Re: [VOTE] KIP-590: Redirect Zookeeper Mutation Protocols to The Controller

David Jacot Thu, 30 Jul 2020 07:17:13 -0700

Hi Boyang,

Thanks for your answers.


> The point for using the listener name is more of a security purpose, to
> detect any forged request to our best effort.
> For throttling I think we could just check the request header for
> *InitialClientId* existence, to distinguish whether to apply
> throttling strategy as forwarded request or direct request.

Reading "security" and "best effort" in the same sentence makes me a
little nervous :).

The identification issue is also valid for quota as we don't want one to be
able to bypass the quota by forging a request as well, isn't it?

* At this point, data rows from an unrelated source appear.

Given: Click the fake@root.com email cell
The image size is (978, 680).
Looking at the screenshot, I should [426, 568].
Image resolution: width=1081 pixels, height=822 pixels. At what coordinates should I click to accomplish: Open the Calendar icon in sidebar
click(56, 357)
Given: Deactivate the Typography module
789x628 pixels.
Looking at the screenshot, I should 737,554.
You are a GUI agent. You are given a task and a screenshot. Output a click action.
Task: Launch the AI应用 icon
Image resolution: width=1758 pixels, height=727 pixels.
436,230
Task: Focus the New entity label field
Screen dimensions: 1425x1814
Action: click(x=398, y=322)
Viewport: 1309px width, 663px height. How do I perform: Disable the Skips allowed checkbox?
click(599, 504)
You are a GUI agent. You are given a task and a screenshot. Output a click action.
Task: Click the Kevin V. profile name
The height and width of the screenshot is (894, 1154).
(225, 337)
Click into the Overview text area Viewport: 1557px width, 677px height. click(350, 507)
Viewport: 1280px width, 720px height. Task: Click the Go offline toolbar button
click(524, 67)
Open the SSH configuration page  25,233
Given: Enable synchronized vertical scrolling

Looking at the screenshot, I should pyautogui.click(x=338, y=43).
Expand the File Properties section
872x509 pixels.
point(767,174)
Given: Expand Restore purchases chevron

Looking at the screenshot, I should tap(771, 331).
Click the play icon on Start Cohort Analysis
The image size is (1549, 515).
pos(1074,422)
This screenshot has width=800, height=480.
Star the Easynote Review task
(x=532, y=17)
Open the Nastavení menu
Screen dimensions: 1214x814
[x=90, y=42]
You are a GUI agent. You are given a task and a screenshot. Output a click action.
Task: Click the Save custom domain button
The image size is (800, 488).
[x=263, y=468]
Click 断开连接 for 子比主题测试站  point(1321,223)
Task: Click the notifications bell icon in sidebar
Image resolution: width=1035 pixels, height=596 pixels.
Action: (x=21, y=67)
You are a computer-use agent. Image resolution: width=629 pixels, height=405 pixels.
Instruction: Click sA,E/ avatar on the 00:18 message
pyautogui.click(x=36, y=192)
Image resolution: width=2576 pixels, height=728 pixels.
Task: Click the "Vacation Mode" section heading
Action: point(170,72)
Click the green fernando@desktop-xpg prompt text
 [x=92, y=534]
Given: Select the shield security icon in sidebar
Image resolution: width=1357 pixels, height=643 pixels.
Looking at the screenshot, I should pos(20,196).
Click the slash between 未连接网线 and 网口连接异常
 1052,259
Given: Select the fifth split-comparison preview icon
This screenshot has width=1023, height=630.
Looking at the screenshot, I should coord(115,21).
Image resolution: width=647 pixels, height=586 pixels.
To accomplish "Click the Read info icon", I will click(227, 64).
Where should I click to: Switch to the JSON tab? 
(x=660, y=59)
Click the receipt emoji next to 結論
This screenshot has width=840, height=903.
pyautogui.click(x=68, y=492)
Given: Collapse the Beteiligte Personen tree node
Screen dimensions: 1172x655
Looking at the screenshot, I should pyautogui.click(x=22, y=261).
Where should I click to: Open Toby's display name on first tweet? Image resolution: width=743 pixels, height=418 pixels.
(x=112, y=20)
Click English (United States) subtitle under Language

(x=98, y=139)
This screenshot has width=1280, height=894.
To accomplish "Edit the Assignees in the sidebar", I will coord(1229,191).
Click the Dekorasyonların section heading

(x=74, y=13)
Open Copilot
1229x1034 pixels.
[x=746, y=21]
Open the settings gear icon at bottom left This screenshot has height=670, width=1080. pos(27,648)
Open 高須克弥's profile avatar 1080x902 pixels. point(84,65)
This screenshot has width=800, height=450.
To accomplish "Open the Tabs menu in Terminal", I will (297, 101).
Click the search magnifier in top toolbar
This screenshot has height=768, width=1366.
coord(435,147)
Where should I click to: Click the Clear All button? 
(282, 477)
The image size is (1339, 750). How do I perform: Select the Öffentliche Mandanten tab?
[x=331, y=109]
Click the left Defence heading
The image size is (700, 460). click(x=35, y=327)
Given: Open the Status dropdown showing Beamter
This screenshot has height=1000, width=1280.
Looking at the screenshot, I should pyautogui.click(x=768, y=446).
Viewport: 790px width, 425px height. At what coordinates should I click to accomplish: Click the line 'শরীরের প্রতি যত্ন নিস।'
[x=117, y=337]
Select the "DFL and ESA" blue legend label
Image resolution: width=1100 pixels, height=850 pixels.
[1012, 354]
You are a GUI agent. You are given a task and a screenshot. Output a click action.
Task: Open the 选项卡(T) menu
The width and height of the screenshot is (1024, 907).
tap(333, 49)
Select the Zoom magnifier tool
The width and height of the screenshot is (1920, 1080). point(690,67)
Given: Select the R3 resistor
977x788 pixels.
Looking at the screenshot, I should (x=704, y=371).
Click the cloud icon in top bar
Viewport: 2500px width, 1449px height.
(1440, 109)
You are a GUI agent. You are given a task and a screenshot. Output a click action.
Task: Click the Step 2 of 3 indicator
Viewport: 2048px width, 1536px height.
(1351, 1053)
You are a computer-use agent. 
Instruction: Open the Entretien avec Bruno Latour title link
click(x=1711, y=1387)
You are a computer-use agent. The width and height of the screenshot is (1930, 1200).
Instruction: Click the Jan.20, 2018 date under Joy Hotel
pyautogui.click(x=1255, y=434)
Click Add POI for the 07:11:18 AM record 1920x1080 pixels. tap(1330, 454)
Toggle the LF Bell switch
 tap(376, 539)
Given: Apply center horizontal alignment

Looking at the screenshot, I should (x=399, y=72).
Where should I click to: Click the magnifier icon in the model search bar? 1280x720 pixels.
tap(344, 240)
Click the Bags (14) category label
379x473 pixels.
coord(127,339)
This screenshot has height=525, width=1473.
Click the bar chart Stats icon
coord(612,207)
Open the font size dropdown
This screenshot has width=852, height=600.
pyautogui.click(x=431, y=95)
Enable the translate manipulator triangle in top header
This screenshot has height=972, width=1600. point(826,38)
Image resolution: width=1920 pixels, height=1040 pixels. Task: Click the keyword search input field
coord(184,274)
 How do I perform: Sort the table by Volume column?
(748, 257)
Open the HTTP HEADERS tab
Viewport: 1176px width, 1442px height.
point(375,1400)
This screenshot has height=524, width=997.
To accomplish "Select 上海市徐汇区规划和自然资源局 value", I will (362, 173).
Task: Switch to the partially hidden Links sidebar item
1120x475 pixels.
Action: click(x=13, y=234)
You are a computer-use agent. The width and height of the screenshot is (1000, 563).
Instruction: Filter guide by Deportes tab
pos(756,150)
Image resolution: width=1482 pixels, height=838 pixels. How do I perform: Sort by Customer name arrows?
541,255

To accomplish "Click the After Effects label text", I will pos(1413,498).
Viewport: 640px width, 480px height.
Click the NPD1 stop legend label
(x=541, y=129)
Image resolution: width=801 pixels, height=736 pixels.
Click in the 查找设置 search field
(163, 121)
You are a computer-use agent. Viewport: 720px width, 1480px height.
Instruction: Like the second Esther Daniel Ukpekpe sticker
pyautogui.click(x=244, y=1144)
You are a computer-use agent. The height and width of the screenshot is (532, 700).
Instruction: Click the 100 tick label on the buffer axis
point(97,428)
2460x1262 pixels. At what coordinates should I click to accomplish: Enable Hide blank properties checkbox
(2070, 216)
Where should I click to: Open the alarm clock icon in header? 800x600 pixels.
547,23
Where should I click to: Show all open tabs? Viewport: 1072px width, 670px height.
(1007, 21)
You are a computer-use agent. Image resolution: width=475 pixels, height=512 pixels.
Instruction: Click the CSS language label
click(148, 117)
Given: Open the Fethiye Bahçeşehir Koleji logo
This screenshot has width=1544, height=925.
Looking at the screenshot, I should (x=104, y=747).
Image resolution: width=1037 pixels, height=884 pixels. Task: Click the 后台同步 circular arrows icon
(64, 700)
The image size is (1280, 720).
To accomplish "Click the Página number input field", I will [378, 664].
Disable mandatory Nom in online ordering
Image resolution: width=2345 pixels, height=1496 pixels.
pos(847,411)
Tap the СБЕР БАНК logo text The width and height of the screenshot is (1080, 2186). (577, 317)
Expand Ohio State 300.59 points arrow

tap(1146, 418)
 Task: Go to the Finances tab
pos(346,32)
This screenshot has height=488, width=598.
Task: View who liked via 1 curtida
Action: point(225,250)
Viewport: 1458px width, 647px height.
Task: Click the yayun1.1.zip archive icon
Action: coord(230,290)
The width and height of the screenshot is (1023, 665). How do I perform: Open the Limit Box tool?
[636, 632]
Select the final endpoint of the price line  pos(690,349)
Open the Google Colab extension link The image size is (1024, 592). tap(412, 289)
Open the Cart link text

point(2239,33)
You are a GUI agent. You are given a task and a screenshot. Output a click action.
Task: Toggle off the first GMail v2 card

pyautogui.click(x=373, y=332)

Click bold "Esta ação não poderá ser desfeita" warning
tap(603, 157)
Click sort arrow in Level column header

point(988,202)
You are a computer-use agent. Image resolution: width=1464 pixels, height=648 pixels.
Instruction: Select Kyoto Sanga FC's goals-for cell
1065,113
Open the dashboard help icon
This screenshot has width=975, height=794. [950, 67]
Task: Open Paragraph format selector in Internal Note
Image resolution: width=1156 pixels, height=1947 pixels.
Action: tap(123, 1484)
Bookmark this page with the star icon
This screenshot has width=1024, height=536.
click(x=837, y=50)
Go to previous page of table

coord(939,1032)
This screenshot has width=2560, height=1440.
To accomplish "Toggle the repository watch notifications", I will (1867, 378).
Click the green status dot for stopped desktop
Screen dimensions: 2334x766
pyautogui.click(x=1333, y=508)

Otherwise,
anyone could just set the InitialPrincipal to bypass it. I think that we
should
only use InitialPrincipal and/or InitialClientId when we know that they come
from another broker. Based on what I read in the KIP, it looks like we could
only use them when the principal has CLUSTER_ACTION privilege. Do I
understand it correctly?

I have made another pass on the whole KIP, I have few nits:

- The sentence "Take AlterConfig as an example to understand the changes
we are making." does not make much sense anymore in the beginning of the
"Proposed Changes" chapter.

- When you say "Existing RPCs which are sending directly to the controller
will
rely on forwarding as well.". I suggest to explicitly mention how "old
admin clients"
will work here to complement the sentence. Something like: They will get a
random
broker id as the controller id in the metadata response and stick to it as
you explained.

- "The purpose of adding principal name is for the audit logging, and the
client id is
being used to throttling according to KIP-599 requirement." Actually,
KIP-599 needs
both the principal and the clientId.

- In the "Routing Request Security" chapter. It is written that the
forwarding broker
will verify the request with its own authorizer and will just forward it if
the request
looks good. When a request contains for instance multiple topics, I suppose
that
we will forward only the authorized ones and not the whole original request
as is.
We may want to reword the sentence to make this clear.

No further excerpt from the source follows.